With the migrant crisis in Europe continuing, and leaders debating about what is to be done, it has been stated recently, by the UN, that the number of forcibly displaced people worldwide will “far surpass” a record 60 million a year. This issue is not going to go away. It is important to ask, therefore, how can we begin to think about this issue relationally?
The phrase ‘no reward without responsibility, no profit without participation’ is one you may have heard in the context of a relational answer to capitalism, but it’s equally apt for immigration. After all, a free market for labour is a core principle of capitalism.
As a society, we are quite happy to accept ‘the brightest and the best’ migrants – those who fill a skills gap, pay for tuition, create jobs or otherwise offer clear economic advantages to us, their host country. The NHS can only function due to its huge number of migrant healthcare professionals. These often come from countries whose own healthcare systems are badly understaffed and underfunded (Malawi being a prime example).

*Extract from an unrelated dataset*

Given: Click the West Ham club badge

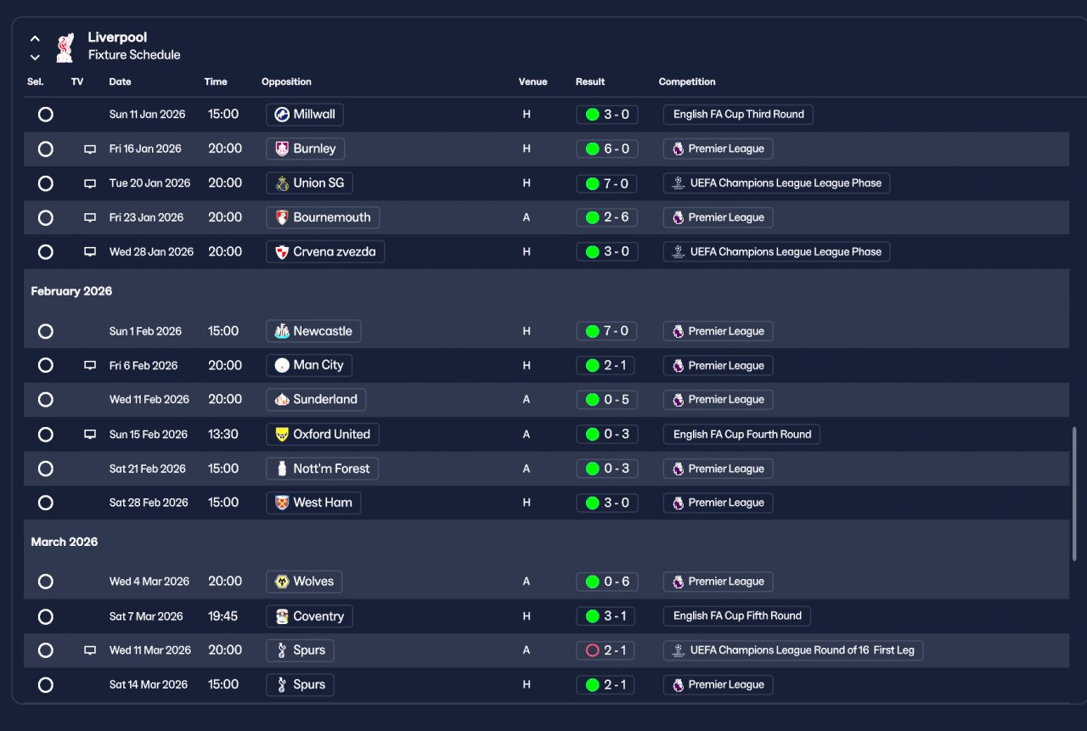Looking at the screenshot, I should point(282,503).
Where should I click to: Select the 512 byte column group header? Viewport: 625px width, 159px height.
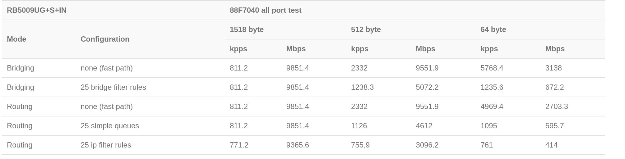click(x=366, y=30)
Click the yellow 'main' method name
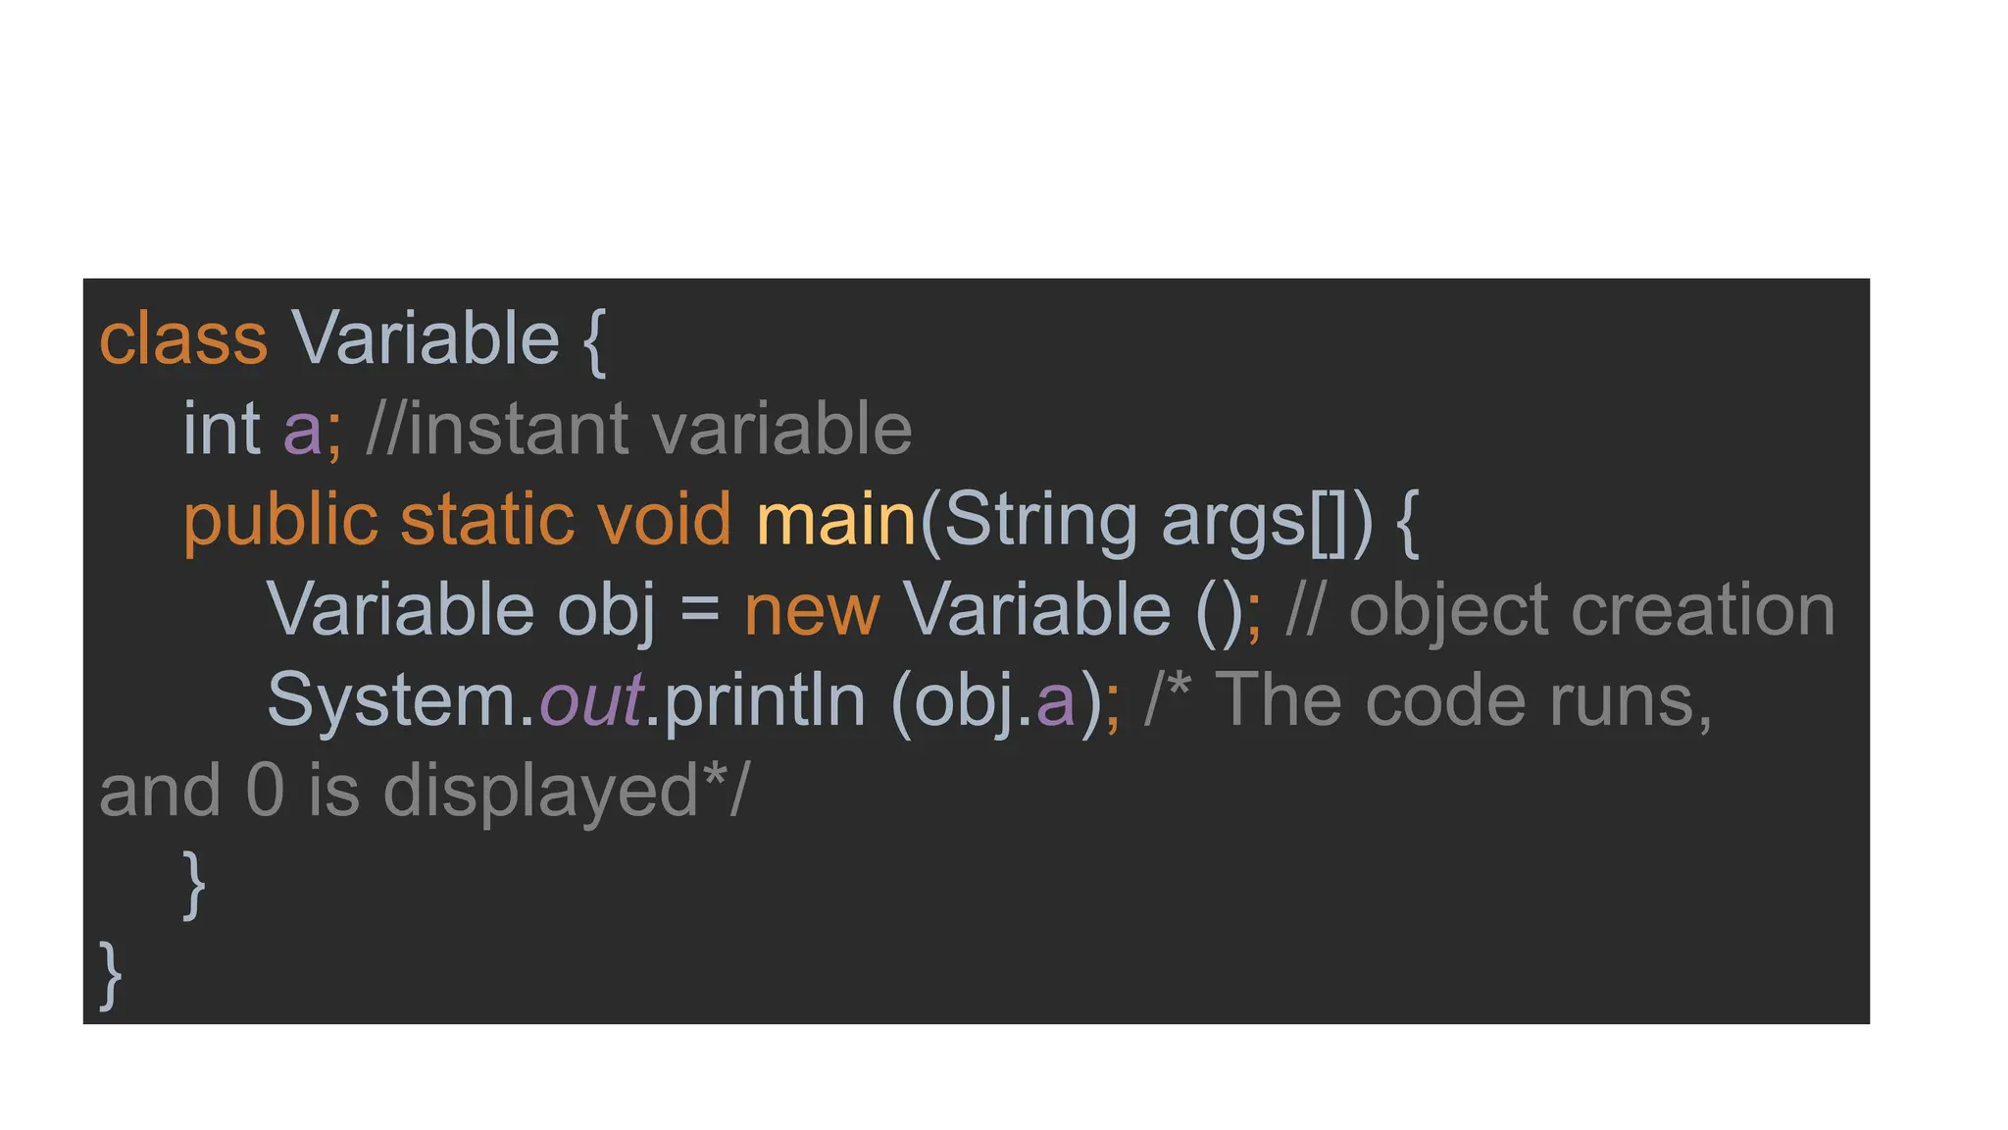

Though we collect the rewards of immigration, we are not so interested in accepting its responsibilities. We are reluctant to welcome those who might prove to be a financial burden in any way. As a culture, we are consumeristic about immigration, as we are about almost everything else: it must work for us.
The national narrative, in the UK, around immigration is of a group of people who come to our country expecting something for nothing. That’s not an accurate picture, but there’s an awkward and ironic truth hidden in that statement: our approach to immigration is one of attracting those who will benefit us, without considering the other side of the coin.